Скоро я уже спускался в подвал, переоборудованный в караульный пост. В скупом освещении плохой керосиновой лампы другие дружинники дремали внизу, держа карабины между ног. Равнодушными голосами они обменялись несколькими словами с патрульными. Один из них обыскал меня.
Я говорю по-испански, но не знаю каталонского. Все же я понял, что у меня требуют предъявить документы, а я оставил их в гостинице. Поэтому я ответил: «Отель... Журналист...» – не зная, выражают ли что-нибудь мои слова. Дружинники передавали из рук в руки мой фотографический аппарат – вещественное доказательство моей вины. Некоторые из них, которые до того, развалясь на колченогих стульях, клевали носом, поднялись со скучающими лицами и прислонились к стенке.

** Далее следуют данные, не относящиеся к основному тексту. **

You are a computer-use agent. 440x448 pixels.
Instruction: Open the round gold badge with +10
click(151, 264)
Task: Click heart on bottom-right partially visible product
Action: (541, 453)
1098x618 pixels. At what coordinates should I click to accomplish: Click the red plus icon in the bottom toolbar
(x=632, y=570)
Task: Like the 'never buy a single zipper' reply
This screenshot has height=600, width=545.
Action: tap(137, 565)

Ибо господствующим впечатлением было впечатление скуки. Скуки и спячки. Их способность сосредоточиться на чем-нибудь, казалось мне, износилась до дыр. Я был бы почти рад, как проявлению некоего человеческого общения, если бы заметил с их стороны враждебность. Но они не оказывали мне чести никаким проявлением злобы или хотя бы порицания. Несколько раз я делал попытку протестовать по-испански – мои протесты падали в пустоту. Они смотрели на меня так же бесстрастно, как. смотрели бы на золотую рыбку в аквариуме.
Они ждали. Чего они ждали? Возвращения одного из своих товарищей? Зари? А я думал: «Быть может, они ожидают, чтобы в них проснулся голод...»
И еще я подумал: «Они совершат глупость! Это совершенно бессмысленно!..» Сильнее тревоги было во мне отвращение перед нелепостью. Я думал: «Если они оттают, если у них возникнет желание действовать, они будут стрелять!»
Был ли я в самом деле в опасности? Сомневались ли они все еще в том, что я не диверсант, не шпион, а журналист? Поняли ли они, что мои документы находятся в гостинице? Приняли ли они уже решение? Какое?
Мне ничего не было известно о них, кроме того, что они расстреливают, не очень-то задумываясь. Передовые отряды революционеров, к какой бы партии они ни принадлежали, охотятся не на людей (они не взвешивают человека по существу), а на симптомы. Правда их противников кажется им эпидемической болезнью. Из-за подозрительного симптома заразного отправляют в больницу, в изолятор – на кладбище. Вот почему допрос, который учиняли мне односложными, непонятными словами, казался мне зловещим. Моя шкура разыгрывалась в слепую рулетку. Поэтому, чтобы дать знать, что я действительно существую, у меня явилась странная потребность выкрикнуть им о себе что-нибудь, что поставило бы меня на свое место – утвердило мою судьбу. Мой возраст, например! Это очень впечатляет – возраст человека! Это как бы итог его жизни. Зрелость, которая к нему пришла, наступила не сразу. Она наступила вопреки стольким препятствиям, которые он преодолел, вопреки стольким тяжелым болезням, перенесенным им, вопреки стольким страданиям, теперь уже утихшим, вопреки стольким приступам отчаяния, которые он превозмог, вопреки стольким опасностям, большинство которых он и не осознал. Зрелость пришла, пройдя через столько желаний, столько надежд, столько сожалений, столько забвении, столько любовей. Возраст человека представляет собой солидный груз опыта и воспоминаний. Вопреки западням, рытвинам, ухабам, плохо ли, хорошо ли, но ты продолжал двигаться вперед, трясясь, как добрая телега. И теперь благодаря упорному стечению счастливых обстоятельств ты здесь. Тебе тридцать семь лет. И добрая телега, буде на то милость господня, повезет еще дальше свой груз воспоминаний. И я думал: «Вот к чему я пришел. Мне тридцать семь лет...» Мне бы хотелось отяготить совесть моих судей этим признанием... но они меня больше не допрашивали.